Aber im hellen Licht des Projektors sah man nicht wie noch am Dienstag den gewohnten lyrischen Text mit Zeilenzählung im Fünfer-Intervall, sondern zweiundzwanzig durchnummerierte optisch-graphische Sinnabschnitte, und in die Stille hinein bat Herr W. die Kollegiatin Martina, den Text vorzulesen. Folgendes war nun zu hören, das wir nur in Ausschnitten wiedergeben wollen, um den geneigten Leser nicht zu ermüden und geneigt zu halten.
Zweiundzwanzig Regeln für ein glückliches Leben in der Schulfamilie
1. Tja, ich bin, der ich bin, dein HErr. Du aber höre, denn du bist mein Knecht.….
7. Signalisiere, dass eine Konversation ausgeklungen ist, indem du die Hände über die Ohren legst und die Augen schließest.……
17. Du sollst die Mitkollegiaten und die Lehrer fragen, welchen Geschlechtes sie seien und sie zur Liebe ermahnen.
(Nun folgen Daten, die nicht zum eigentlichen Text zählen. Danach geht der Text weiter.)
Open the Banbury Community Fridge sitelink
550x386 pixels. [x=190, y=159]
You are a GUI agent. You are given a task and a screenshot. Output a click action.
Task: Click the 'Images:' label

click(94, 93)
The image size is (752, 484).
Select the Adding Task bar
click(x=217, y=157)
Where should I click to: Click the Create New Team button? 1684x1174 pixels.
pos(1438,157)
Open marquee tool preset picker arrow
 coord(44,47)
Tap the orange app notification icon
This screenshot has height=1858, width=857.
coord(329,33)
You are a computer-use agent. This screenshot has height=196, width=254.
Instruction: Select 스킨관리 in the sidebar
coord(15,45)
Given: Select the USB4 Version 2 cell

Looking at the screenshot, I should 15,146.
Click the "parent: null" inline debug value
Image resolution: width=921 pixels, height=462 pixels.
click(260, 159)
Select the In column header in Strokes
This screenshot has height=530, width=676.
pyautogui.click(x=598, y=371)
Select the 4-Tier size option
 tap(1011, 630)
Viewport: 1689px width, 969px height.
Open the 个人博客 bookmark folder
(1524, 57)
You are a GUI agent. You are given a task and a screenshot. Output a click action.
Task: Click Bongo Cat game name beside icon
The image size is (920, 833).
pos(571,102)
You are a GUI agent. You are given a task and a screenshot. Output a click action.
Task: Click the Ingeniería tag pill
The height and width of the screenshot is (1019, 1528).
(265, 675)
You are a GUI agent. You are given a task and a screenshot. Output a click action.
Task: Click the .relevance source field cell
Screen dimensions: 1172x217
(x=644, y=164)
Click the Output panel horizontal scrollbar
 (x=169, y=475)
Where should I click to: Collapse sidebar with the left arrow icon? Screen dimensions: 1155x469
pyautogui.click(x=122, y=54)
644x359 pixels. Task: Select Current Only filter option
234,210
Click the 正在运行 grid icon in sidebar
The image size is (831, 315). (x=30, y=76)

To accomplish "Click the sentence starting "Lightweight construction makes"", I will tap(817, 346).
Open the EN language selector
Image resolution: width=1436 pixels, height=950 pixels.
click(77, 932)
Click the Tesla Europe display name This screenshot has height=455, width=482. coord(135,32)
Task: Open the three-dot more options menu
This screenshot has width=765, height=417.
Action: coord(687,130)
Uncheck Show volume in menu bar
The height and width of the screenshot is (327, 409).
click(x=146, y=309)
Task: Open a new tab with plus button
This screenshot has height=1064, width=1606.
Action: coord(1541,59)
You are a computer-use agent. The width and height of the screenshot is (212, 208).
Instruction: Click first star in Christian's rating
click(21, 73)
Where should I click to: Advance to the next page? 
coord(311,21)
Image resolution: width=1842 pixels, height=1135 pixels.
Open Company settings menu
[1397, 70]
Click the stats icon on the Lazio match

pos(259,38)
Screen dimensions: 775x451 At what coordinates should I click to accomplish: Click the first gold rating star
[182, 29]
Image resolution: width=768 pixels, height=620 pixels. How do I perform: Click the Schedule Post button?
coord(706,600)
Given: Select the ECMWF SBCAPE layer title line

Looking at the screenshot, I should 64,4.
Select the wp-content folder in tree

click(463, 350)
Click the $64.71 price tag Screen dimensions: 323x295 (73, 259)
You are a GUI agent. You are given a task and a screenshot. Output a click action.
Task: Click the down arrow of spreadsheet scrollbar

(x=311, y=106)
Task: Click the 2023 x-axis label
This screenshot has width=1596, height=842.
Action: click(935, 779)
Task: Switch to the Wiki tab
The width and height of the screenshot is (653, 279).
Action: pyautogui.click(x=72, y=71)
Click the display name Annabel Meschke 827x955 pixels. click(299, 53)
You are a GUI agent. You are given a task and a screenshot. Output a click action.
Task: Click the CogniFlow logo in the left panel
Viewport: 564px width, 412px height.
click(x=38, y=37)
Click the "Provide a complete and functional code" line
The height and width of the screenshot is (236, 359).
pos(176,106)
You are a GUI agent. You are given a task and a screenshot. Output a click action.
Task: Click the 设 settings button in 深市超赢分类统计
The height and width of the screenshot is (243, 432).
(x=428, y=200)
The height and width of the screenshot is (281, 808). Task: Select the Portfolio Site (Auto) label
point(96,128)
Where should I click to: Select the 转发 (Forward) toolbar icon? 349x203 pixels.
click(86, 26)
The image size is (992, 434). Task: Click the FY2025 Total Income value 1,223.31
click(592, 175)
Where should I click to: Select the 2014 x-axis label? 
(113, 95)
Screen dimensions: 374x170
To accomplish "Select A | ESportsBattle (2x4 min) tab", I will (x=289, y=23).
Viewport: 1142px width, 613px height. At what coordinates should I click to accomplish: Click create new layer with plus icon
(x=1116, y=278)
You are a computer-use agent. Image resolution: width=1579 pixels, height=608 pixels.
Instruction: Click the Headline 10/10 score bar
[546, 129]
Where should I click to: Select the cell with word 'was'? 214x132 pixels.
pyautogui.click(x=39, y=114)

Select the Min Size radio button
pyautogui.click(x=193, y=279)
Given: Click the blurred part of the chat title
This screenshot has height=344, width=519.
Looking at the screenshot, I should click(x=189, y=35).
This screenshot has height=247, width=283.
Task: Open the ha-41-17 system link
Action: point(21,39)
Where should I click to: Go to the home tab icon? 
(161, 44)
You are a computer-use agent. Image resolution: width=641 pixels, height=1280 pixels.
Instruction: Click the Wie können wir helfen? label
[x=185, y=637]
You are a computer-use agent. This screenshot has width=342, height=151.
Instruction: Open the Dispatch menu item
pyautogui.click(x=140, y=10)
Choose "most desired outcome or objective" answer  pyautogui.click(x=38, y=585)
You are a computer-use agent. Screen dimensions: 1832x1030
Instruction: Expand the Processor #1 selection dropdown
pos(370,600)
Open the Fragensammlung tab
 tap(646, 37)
Denn ist nicht Gott der Vater der Liebenden? So sagt Luise Millerin im ersten Akt von Schillers „Kabale und Liebe“. ....
22. Kopiere diese Regeln im ersten Stock des Paul Klee Gymnasiums für deine Mitkollegiaten und die Schüler der Oberstufe, lege sie in den entsprechenden Klassenzimmern aus.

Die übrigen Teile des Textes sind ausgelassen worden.